## PROBLEM
Starting at the line that contains "You are a computer-use agent. This", output each line exactly as written through the end of the listing below, but leave out the pictures.

* * * * *

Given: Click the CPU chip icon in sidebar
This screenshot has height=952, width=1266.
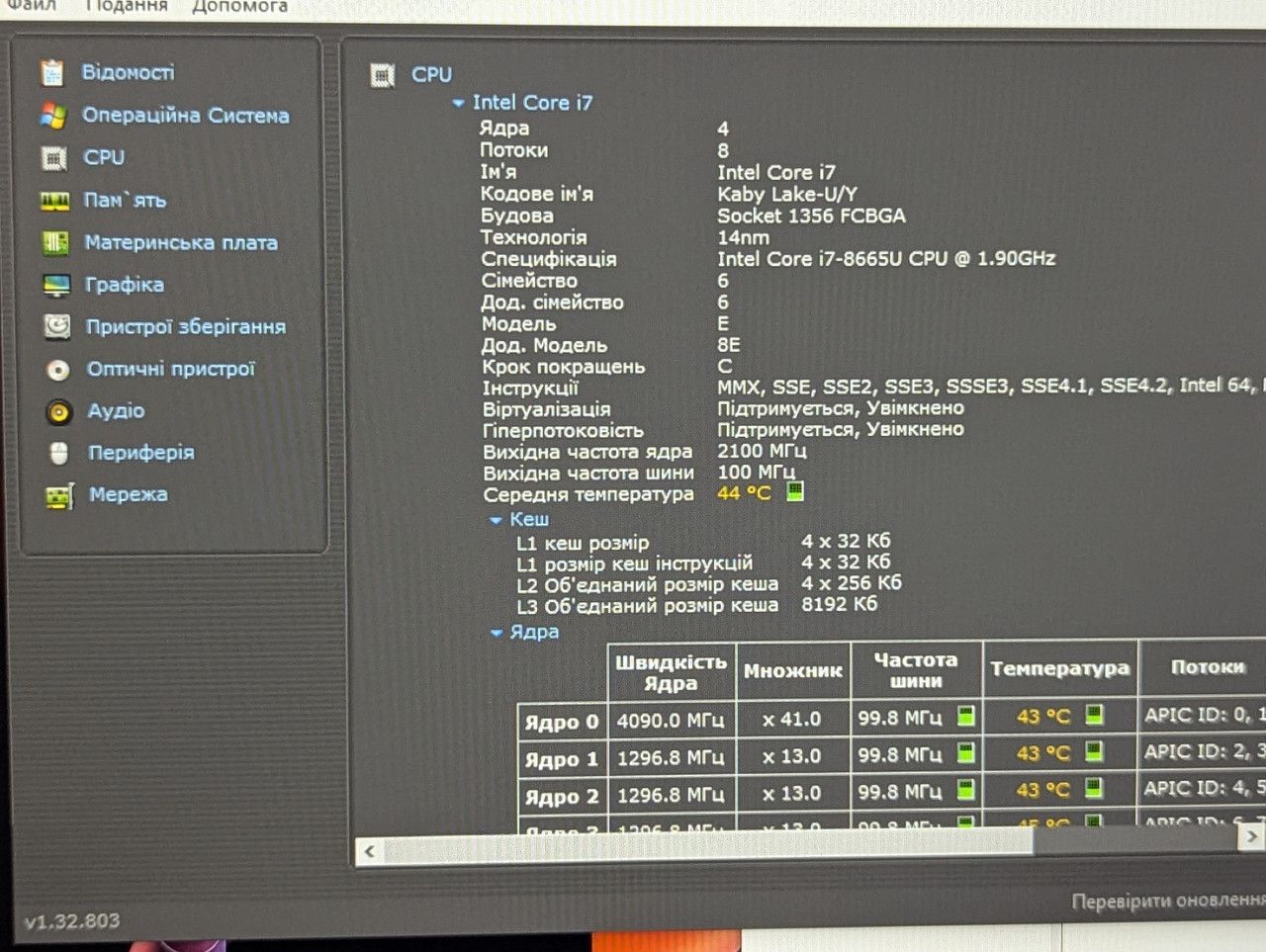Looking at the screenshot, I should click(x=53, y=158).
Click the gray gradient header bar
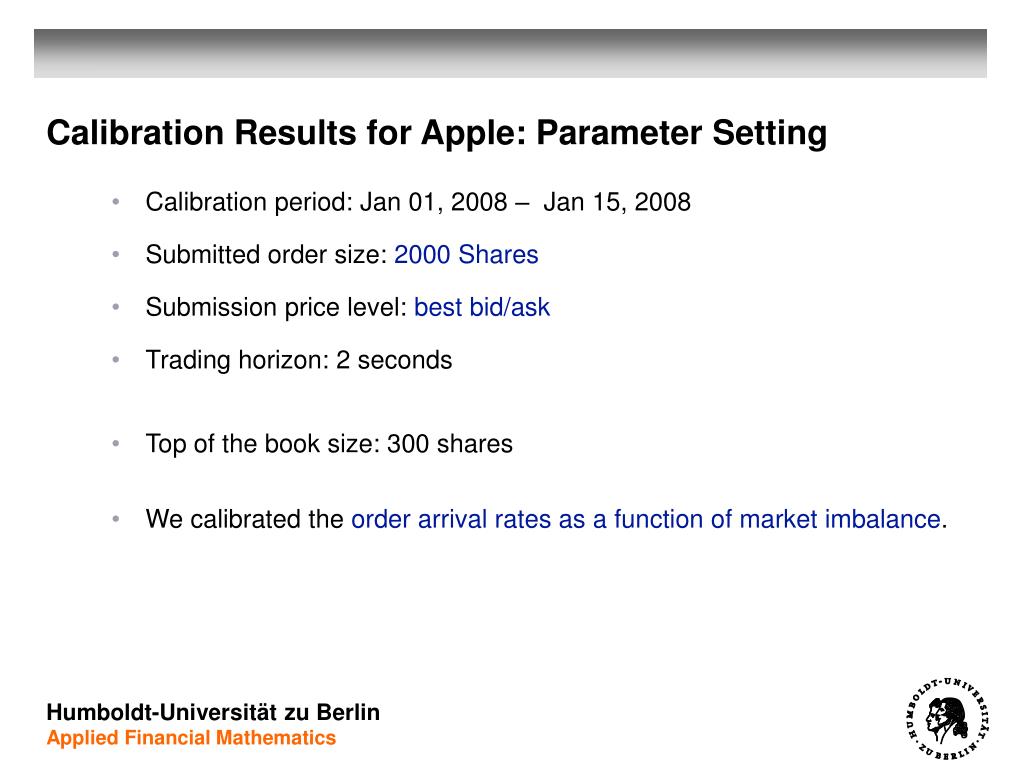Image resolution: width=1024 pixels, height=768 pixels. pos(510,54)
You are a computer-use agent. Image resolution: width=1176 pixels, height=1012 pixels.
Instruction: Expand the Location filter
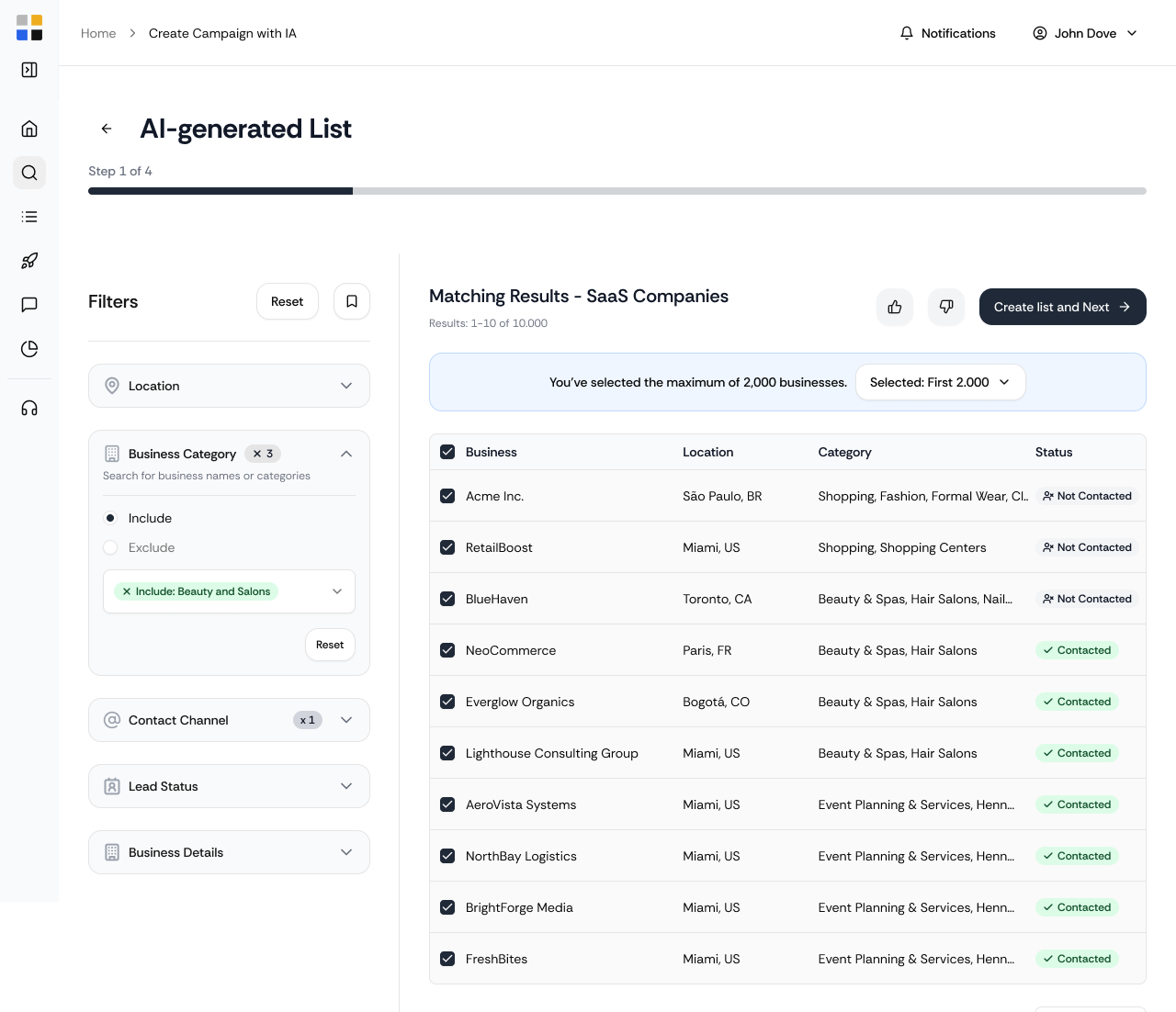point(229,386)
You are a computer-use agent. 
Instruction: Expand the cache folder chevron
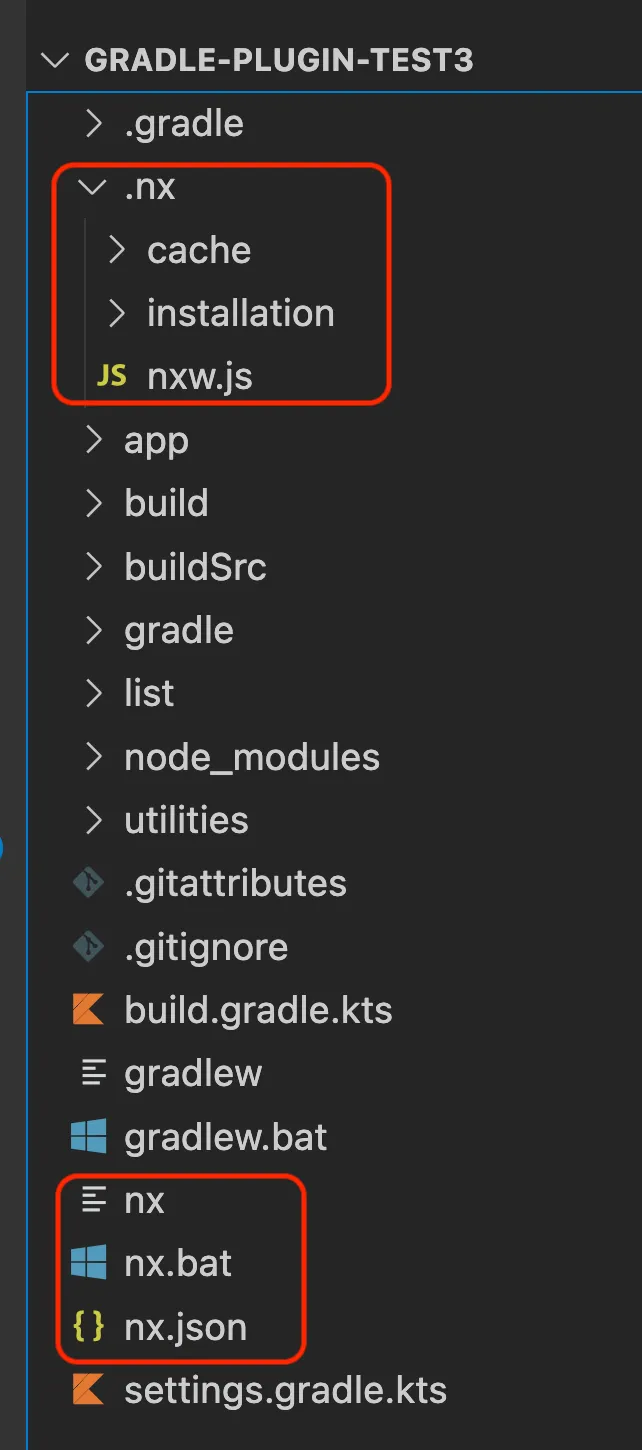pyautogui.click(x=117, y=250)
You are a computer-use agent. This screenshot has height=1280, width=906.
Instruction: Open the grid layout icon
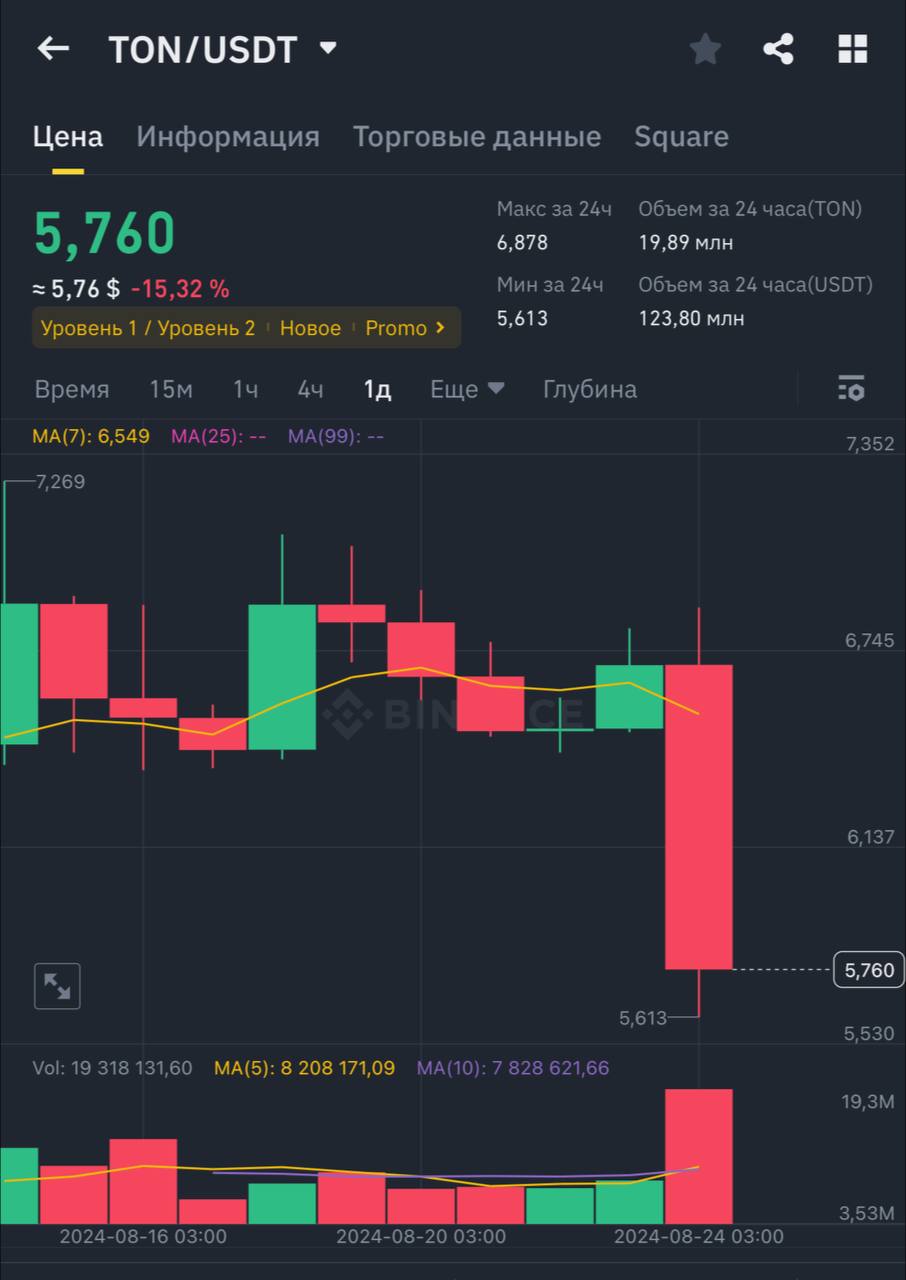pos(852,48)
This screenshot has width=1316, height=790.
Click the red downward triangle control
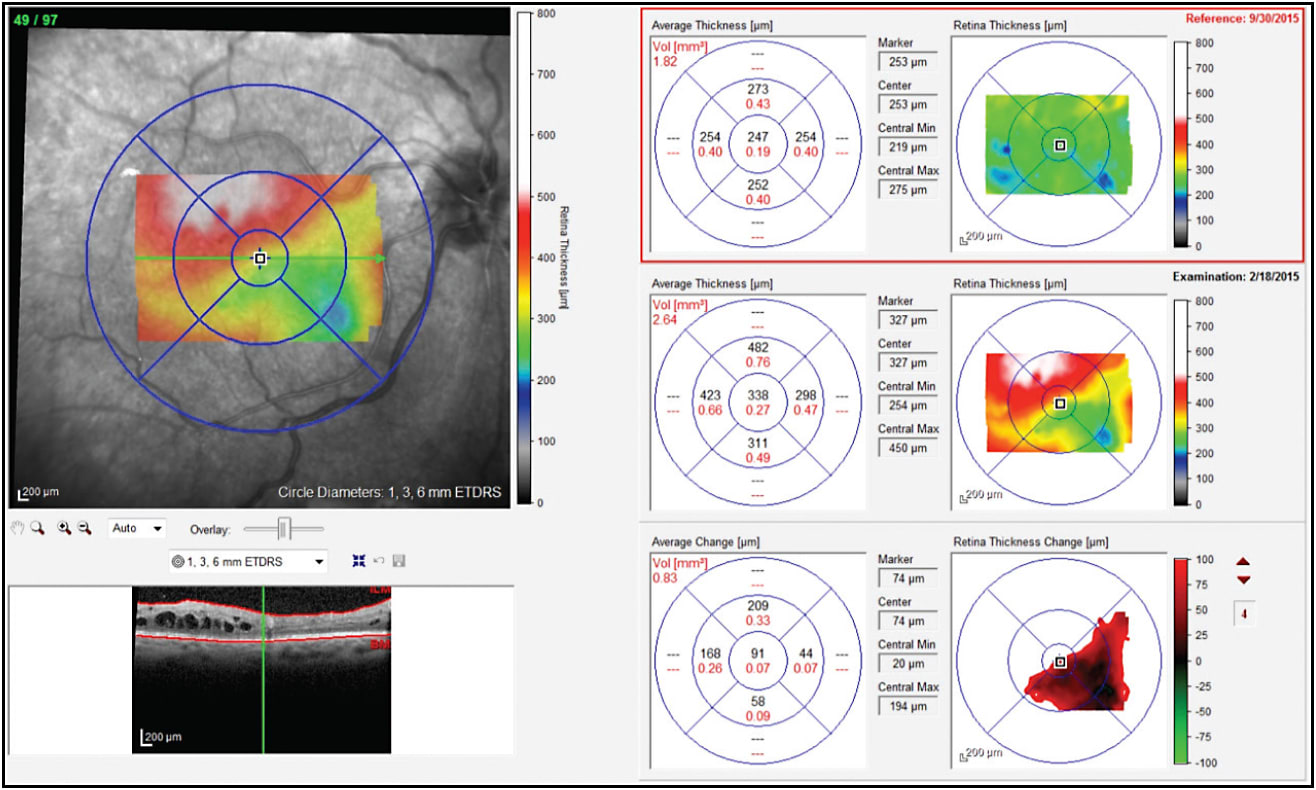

* * * * *

## EXERCISE RESPONSE
You are a computer-use agent. This screenshot has height=1280, width=906.
Instruction: Open the grid layout icon
pos(852,48)
This screenshot has width=1316, height=790.
Click the red downward triangle control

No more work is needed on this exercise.